Re: converting PDF and retaining paragraph format
but it appears that your procedure deletes all hard returns. That is not what is wanted. Paragraph divisions are still wanted. The problem is that every soft return is made into a hard return. The point is not to delete all hard returns. The point is to have soft returns except where paragraphs begin.
If you convert any document from a word processor or html format to a txt format, all soft returns will be converted into hard returns. There is no soft return in the txt character set, if that is the correct term. But if you convert the file to a word processor format and the same thing occurs, that is, all soft returns are converted to hard returns, then the subject should be discussed further. If a word processor format retains soft returns, that should solve the problem.
----- Original Message -----
One might also want to delete right parentheses, apostrophes, and some other punctuation marks just preceding hard returns, such as: )^zzz with )^n; ‘zzz with ‘^n; !zzz with !^n; ?zzz with ?^n, (in step 5 per the scheme below).
This is what I did, and it seemed to work:
1. Converted the pdf to text.
2. Select All in the text ffile, copy to clipboard.
3. Open a blank document in Microsoft Word.
3A: Paste the clipboard contents into the Word document.

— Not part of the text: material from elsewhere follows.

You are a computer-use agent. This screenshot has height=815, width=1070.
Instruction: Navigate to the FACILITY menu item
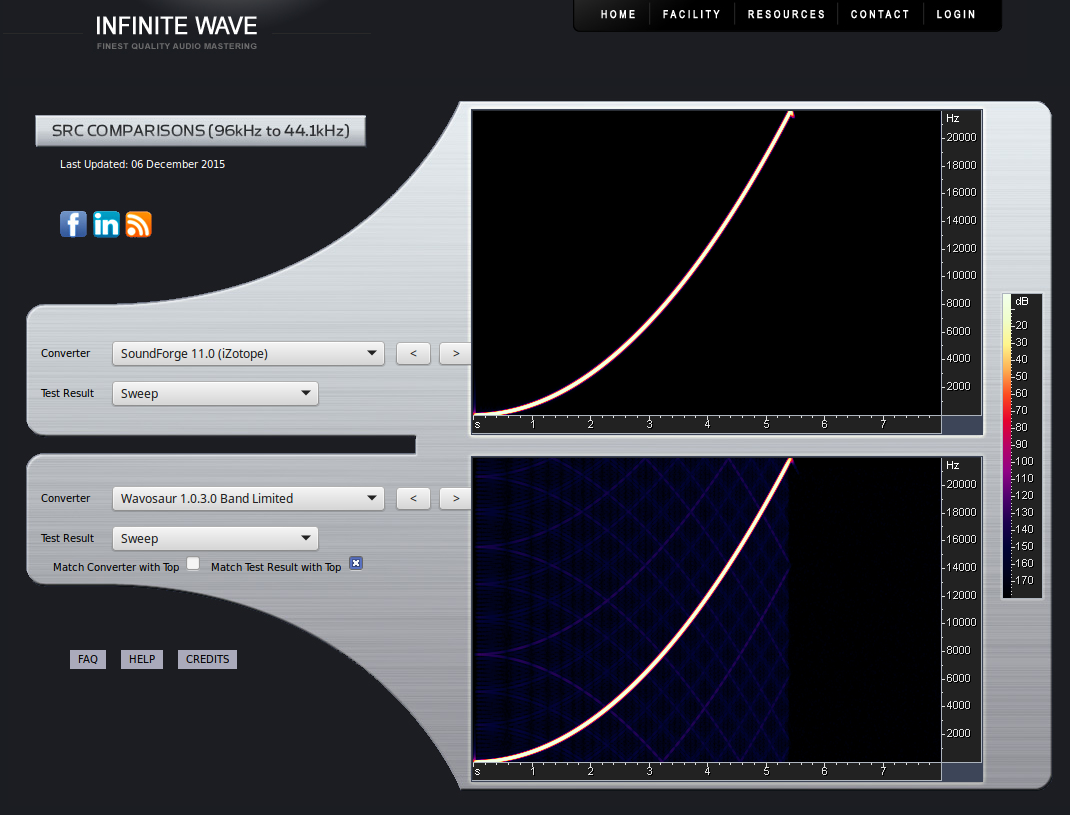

4. Now we’re going to do Finding and Replacing, and the Special Characters dialogue, More... button. Find: ^n . Replace with: zzz . REPLACE ALL Button, and ENTER.
5. Find: .zzz . Replace With: .n . Replace All.
5A: (If necessary, Find and Replace All . zzz with . ^n ....
6. Now, Find and Replace ALL zzz with nothing, leaving the replacement field empty.
7. You may require more finding and replacing, use judiciously.
HTH, and Good Luck!
I like to convert PDF documents to other formats, usually text but could be any of several others. When I use the conversion routine built into Adobe Reader, all the line breaks are converted into hard line breaks, making it hard to find the actual paragraph boundaries. Does anybody have a solution to this?